Deborah Perlick, PhD

        TBI-related deficits in memory and executive functioning, if not understood and addressed, can lead to friction among family members. To begin to address this problem, a pilot study was recently conducted with funding from the Department of Defense (#W81XWH-08-0054) and the MIRECCs for VISNs 3 and 6. The study evaluated the feasibility, acceptability, and initial efficacy of implementing a novel adaptation of the multifamily group (MFG) treatment model developed for persons with Serious Mental Illness and members of their families to facilitate coping with the problems associated with mental illness. While the original MFG model teaches problem-solving skills, the adapted model also incorporates skills training from other evidence-based treatments (e.g., emotion regulation from Dialectical Behavior Therapy and communication training from Behavioral Family Therapy). Compensatory strategies for TBI-related deficits and education about TBI and comorbid disorders are included as well.
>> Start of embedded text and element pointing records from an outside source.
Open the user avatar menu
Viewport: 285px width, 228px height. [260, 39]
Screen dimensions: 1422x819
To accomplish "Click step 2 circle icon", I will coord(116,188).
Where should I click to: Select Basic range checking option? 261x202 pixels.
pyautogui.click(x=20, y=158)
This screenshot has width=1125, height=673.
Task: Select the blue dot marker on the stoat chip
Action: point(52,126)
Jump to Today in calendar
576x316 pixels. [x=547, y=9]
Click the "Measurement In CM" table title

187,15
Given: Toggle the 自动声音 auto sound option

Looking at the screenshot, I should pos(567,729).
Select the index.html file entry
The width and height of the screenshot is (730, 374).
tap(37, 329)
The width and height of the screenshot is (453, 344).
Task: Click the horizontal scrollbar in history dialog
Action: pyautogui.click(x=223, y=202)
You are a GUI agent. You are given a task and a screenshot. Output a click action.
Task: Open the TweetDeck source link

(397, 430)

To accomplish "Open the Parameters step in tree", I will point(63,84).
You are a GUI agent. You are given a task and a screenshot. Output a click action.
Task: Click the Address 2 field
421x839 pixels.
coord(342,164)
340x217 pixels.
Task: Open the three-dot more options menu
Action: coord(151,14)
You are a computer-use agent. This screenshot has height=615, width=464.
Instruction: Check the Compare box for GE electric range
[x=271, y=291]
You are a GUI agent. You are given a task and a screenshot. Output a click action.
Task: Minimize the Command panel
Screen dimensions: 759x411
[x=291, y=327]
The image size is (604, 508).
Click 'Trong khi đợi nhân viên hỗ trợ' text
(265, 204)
The study included 14 OEF/OIF Veterans and a spouse, partner or other family member for each. The intervention consisted of 2-3 initial “joining” sessions for individual families, a 2-session educational workshop, and 12 bimonthly MFG sessions. Participating Veterans reported significant positive outcomes, including improvements in anger control, use of social supports and occupational activity. Family members reported reduced burden and increased empowerment.

 After the end of the treatment, MFG participants who took part in focus groups identified treatment benefits in four areas: 1) exploring common struggles and reducing isolation; 2) building skills to cope with TBI and related problems; 3) increasing understanding of the interconnection between TBI and PTSD; 4) rebuilding relationships through communication and understanding. Participating Veterans and family members also offered recommendations to improve and increase access to the program. Overall, they found MFG-TBI highly acceptable.

 On the basis of these promising findings, Dr. Perlick received a Merit award from VA ORD to conduct a 3-site, 4-year randomized clinical trial of MFG for Veterans with mTBI and their spouses or partners (#1 IO1 RX0011 06). Participant enrollment is to start in June, 2014.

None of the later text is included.